Strings can easily be written to and read from a file. Numbers take a bit more effort, since the read() method only returns strings, which will have to be passed to a function like int(), which takes a string like '123' and returns its numeric value 123. When you want to save more complex data types like nested lists and dictionaries, parsing and serializing by hand becomes complicated.

Rather than having users constantly writing and debugging code to save complicated data types to files, Python allows you to use the popular data interchange format called JSON (JavaScript Object Notation). The standard module called json can take Python data hierarchies, and convert them to string representations; this process is called serializing. Reconstructing the data from the string representation is called deserializing. Between serializing and deserializing, the string representing the object may have been stored in a file or data, or sent over a network connection to some distant machine.

Note

The JSON format is commonly used by modern applications to allow for data exchange. Many programmers are already familiar with it, which makes it a good choice for interoperability.
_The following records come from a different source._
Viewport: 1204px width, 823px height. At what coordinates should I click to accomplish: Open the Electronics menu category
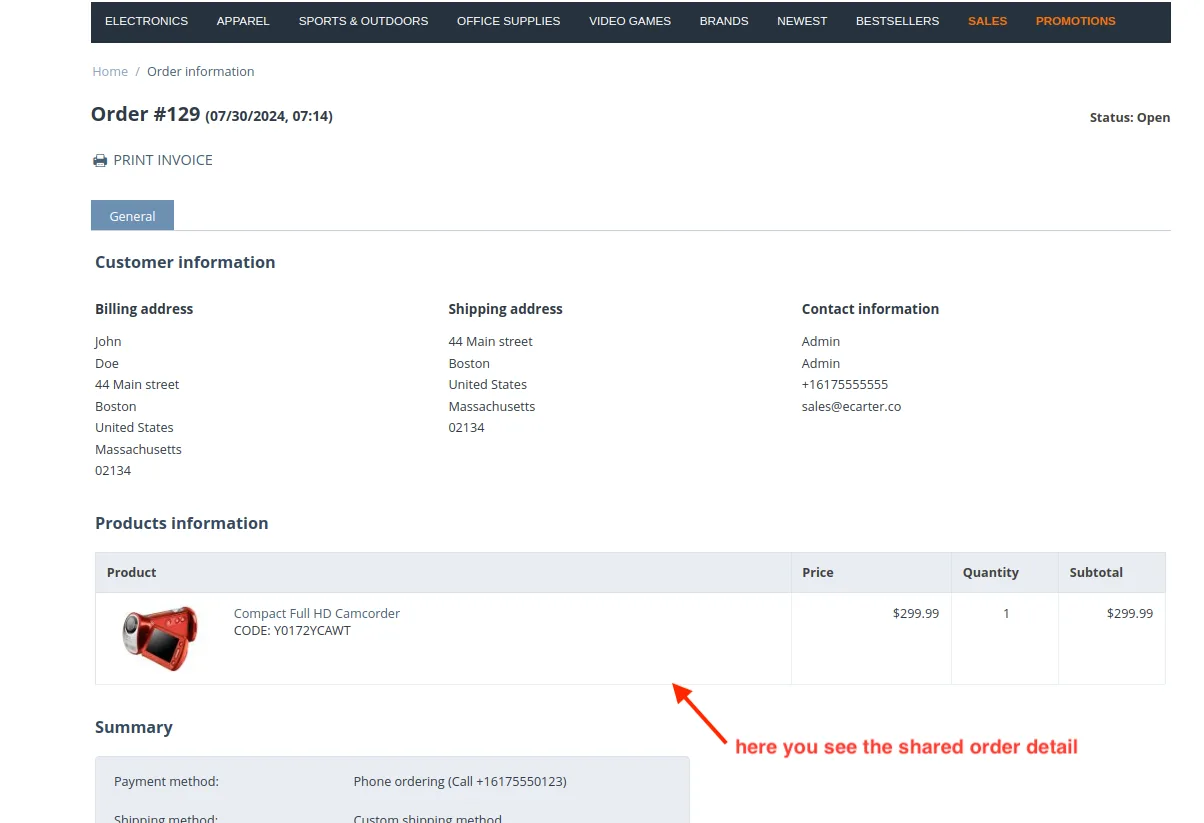[146, 21]
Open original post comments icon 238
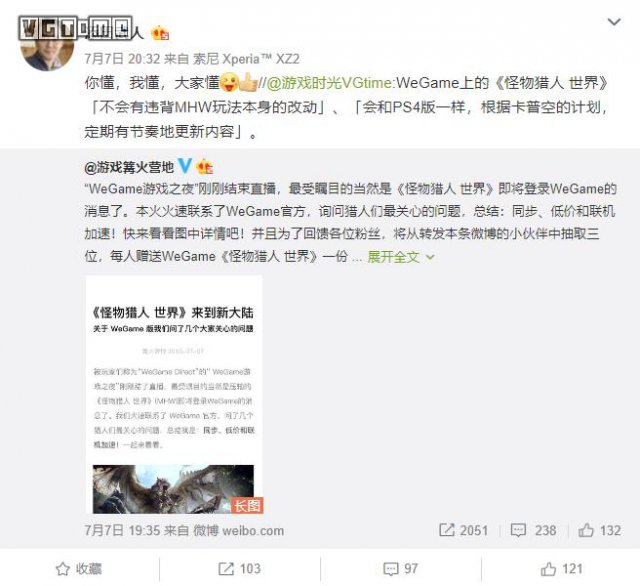640x586 pixels. [533, 530]
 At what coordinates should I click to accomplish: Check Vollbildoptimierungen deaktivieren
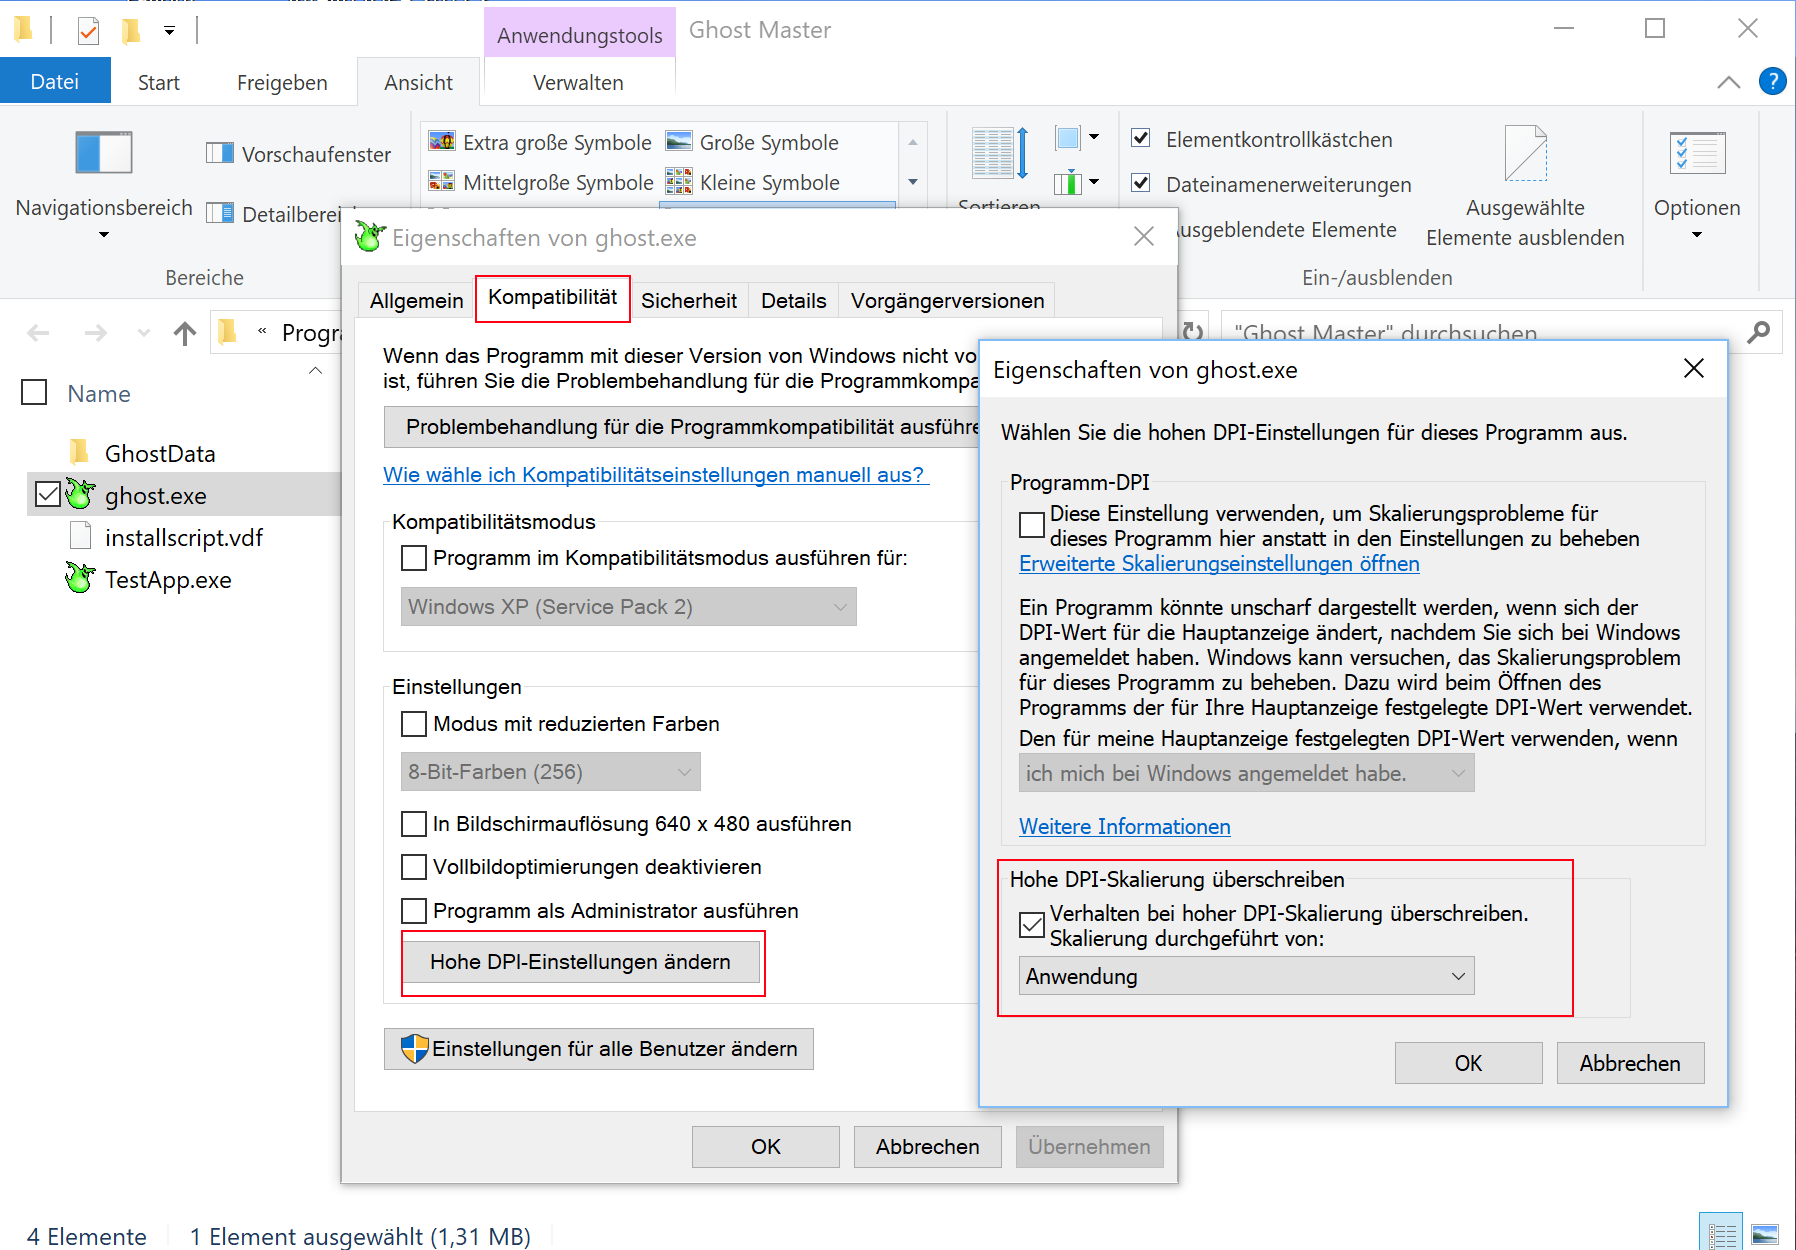[x=414, y=867]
If you have an object x, you can view its JSON string representation with a simple line of code:

>>>

>>> json.dumps([1, 'simple', 'list'])
'[1, "simple", "list"]'

Another variant of the dumps() function, called dump(), simply serializes the object to a text file. So if f is a text file object opened for writing, we can do this:

json.dump(x, f)

To decode the object again, if f is a text file object which has been opened for reading:

x = json.load(f)

This simple serialization technique can handle lists and dictionaries, but serializing arbitrary class instances in JSON requires a bit of extra effort. The reference for thejson module contains an explanation of this.

See also

pickle - the pickle module

Contrary to JSONpickle is a protocol which allows the serialization of arbitrarily complex Python objects. As such, it is specific to Python and cannot be used to communicate with applications written in other languages. It is also insecure by default: deserializing pickle data coming from an untrusted source can execute arbitrary code, if the data was crafted by a skilled attacker.